■ Task directions: Copy out the lines from the one containing "Given: Select the 正负偏差 direction radio button" up to and including the one containing "coord(100,278)", character for character.

##########

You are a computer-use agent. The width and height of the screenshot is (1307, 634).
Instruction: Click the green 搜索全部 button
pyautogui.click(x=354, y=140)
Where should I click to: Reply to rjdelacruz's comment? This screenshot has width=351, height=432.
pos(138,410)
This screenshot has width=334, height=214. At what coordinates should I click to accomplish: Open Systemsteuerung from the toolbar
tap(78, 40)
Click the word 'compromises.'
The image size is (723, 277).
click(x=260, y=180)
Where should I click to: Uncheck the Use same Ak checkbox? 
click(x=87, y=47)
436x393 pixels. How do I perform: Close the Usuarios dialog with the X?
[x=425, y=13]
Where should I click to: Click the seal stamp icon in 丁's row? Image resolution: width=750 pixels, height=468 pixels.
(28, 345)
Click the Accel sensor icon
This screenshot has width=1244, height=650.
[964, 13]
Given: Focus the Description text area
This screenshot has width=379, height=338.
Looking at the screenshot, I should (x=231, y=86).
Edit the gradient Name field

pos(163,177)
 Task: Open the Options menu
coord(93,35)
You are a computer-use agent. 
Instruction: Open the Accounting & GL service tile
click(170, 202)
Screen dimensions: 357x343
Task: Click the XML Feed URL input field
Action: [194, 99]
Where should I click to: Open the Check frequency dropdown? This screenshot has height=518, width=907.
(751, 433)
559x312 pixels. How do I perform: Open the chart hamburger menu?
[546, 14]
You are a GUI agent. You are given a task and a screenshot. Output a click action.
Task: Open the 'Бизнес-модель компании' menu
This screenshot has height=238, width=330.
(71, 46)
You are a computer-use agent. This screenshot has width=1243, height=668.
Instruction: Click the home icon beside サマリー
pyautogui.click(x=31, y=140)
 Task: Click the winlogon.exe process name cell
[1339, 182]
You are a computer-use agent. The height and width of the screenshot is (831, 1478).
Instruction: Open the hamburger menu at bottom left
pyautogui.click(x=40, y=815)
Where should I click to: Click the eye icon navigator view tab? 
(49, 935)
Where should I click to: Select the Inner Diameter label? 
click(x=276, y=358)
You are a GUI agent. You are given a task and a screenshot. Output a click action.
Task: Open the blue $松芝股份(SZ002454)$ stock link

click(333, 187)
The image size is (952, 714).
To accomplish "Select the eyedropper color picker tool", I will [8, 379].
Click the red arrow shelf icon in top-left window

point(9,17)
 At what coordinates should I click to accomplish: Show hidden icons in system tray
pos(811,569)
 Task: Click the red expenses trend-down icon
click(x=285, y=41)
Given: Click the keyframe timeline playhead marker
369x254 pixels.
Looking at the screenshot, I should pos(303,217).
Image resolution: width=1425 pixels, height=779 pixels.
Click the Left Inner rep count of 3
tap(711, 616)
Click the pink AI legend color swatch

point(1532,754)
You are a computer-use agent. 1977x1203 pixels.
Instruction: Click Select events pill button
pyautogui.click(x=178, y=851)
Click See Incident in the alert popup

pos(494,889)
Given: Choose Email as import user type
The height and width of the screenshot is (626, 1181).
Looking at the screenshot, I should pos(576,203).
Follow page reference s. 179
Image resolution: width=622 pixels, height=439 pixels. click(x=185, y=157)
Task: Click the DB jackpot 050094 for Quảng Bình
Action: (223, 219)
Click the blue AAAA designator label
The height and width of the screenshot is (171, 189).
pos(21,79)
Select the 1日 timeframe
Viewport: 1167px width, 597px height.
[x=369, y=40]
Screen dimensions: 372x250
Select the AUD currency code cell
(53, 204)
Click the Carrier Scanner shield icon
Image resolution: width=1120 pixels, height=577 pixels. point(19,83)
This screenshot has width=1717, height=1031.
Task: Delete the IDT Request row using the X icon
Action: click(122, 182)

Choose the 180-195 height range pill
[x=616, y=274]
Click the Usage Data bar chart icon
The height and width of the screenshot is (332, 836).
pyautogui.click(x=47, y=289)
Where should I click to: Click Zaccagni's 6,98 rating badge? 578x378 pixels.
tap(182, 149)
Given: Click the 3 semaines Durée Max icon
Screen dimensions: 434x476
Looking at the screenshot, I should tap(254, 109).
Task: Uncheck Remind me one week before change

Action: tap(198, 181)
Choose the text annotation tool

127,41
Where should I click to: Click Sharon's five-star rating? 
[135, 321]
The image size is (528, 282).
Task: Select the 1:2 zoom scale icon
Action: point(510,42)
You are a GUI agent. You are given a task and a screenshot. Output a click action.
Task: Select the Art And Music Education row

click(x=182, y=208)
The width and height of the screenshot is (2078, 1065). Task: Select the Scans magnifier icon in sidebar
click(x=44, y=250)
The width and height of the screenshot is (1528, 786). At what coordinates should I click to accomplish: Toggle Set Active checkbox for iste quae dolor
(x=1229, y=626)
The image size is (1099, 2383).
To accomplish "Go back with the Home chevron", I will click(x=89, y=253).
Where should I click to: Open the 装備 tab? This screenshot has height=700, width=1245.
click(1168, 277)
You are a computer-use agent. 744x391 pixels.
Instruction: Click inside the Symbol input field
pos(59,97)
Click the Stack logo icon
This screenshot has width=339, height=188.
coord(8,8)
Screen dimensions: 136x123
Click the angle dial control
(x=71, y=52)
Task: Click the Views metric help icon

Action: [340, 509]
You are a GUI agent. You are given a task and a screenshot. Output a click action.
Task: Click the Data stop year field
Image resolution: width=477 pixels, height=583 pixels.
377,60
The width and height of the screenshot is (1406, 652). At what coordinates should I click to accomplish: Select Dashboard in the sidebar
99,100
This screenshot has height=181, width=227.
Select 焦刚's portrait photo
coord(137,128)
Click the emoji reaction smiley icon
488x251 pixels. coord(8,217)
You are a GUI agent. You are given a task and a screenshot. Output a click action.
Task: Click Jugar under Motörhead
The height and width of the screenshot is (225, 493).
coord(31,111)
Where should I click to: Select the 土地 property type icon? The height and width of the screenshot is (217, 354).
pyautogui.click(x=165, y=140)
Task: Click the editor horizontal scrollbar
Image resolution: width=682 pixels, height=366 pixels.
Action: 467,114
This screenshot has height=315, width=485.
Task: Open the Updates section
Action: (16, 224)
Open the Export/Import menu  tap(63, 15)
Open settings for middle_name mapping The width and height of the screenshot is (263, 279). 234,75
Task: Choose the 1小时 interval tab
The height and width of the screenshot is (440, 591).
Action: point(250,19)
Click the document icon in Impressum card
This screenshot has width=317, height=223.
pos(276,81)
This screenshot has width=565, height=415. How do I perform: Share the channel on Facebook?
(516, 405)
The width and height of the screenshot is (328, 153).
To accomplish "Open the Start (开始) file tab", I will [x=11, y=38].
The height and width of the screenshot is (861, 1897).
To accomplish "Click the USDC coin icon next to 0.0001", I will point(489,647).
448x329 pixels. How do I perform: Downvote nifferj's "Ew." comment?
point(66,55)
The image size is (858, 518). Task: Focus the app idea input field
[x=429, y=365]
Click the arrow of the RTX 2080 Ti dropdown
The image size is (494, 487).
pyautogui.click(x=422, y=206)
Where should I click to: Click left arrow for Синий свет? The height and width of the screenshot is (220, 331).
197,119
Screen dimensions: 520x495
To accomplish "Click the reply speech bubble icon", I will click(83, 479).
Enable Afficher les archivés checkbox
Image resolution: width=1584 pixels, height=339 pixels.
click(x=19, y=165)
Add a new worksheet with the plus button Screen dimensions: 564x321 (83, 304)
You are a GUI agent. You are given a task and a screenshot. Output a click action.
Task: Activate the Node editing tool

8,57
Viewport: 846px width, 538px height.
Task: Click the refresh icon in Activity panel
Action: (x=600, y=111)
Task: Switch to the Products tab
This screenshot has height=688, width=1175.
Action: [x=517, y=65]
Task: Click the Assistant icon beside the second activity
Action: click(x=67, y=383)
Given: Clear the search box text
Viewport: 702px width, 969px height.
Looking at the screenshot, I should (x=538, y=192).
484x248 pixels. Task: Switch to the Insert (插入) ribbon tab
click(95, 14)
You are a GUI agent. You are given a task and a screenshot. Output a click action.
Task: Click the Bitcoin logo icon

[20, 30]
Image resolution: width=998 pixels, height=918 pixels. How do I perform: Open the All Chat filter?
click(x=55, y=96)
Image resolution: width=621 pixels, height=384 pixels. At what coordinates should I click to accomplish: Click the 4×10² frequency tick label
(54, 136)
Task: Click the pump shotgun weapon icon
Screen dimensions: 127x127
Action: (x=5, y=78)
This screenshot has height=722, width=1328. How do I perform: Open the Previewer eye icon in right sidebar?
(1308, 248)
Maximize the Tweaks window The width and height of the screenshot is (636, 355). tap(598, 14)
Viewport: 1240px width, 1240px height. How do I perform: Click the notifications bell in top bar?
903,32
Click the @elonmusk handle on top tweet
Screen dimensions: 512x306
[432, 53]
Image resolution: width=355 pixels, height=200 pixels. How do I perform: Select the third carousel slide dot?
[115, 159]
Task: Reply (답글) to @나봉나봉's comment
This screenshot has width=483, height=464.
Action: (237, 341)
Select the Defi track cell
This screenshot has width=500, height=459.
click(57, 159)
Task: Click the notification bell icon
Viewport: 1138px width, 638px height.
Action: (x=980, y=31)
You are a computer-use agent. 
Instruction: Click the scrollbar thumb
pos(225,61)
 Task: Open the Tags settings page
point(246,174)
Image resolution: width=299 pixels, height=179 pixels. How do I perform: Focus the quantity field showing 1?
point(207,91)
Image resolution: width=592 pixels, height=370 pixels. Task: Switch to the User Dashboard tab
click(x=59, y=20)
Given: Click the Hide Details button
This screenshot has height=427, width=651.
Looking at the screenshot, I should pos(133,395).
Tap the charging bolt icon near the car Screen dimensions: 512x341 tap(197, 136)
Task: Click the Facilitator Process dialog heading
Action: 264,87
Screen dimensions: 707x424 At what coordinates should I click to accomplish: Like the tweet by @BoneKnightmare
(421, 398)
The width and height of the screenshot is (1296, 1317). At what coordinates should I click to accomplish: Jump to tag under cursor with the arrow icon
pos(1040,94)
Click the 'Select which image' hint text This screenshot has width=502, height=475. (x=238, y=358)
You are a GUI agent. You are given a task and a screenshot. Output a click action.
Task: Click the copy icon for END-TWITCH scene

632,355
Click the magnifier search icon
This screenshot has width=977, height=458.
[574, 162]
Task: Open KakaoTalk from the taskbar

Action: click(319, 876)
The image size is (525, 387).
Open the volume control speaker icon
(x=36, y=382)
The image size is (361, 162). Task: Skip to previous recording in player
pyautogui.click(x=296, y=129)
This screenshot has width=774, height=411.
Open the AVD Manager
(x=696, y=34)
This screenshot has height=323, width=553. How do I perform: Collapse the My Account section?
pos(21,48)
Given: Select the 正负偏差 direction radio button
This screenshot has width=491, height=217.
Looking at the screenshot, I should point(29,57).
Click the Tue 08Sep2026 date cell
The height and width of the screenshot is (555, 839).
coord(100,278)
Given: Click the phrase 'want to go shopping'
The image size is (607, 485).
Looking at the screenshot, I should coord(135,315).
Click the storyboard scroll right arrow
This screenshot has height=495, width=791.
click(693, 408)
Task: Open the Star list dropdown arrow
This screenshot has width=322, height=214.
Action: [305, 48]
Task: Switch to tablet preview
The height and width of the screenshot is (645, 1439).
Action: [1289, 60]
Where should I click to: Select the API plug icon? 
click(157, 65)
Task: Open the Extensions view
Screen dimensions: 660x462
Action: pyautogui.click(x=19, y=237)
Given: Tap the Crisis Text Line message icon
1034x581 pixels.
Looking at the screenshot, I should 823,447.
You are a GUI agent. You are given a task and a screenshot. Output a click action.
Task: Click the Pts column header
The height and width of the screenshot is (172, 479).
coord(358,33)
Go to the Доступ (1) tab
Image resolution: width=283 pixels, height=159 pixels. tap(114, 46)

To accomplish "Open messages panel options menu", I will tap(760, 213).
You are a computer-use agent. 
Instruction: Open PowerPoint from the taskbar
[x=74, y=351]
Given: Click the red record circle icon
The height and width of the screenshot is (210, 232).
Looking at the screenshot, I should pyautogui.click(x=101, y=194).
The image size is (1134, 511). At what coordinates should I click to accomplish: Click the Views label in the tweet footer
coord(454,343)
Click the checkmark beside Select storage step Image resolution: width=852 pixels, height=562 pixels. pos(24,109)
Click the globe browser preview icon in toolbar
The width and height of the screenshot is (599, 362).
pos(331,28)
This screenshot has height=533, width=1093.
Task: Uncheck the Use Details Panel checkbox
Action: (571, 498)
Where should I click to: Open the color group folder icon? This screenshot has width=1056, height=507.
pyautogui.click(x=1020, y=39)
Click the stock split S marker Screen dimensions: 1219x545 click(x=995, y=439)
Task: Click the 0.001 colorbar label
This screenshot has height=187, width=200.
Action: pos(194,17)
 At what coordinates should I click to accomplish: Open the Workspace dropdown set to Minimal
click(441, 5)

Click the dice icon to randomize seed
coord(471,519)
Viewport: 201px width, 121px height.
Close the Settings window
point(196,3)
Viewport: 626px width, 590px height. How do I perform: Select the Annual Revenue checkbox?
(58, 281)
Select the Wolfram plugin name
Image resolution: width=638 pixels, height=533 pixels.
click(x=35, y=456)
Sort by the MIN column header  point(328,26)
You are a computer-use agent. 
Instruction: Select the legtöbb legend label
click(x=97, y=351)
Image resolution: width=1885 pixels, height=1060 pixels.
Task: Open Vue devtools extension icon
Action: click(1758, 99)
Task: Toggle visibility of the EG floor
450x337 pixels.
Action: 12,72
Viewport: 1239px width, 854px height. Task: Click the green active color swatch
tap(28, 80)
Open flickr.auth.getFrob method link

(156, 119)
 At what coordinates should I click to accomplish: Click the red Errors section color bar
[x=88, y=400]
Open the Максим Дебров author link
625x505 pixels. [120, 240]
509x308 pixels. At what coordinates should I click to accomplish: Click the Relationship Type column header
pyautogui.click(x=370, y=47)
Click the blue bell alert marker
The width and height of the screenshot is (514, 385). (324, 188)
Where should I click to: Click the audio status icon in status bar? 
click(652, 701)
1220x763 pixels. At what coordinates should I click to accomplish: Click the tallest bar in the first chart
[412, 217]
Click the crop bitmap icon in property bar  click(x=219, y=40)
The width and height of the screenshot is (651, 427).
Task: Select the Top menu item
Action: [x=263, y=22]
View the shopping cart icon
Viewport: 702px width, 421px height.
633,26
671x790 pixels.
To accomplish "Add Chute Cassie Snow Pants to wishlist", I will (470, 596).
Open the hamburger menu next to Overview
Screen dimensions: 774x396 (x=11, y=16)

##########

■ Written solution:
Given: Select the 正负偏差 direction radio button
This screenshot has width=491, height=217.
Looking at the screenshot, I should point(29,57).
Click the Tue 08Sep2026 date cell
The height and width of the screenshot is (555, 839).
coord(100,278)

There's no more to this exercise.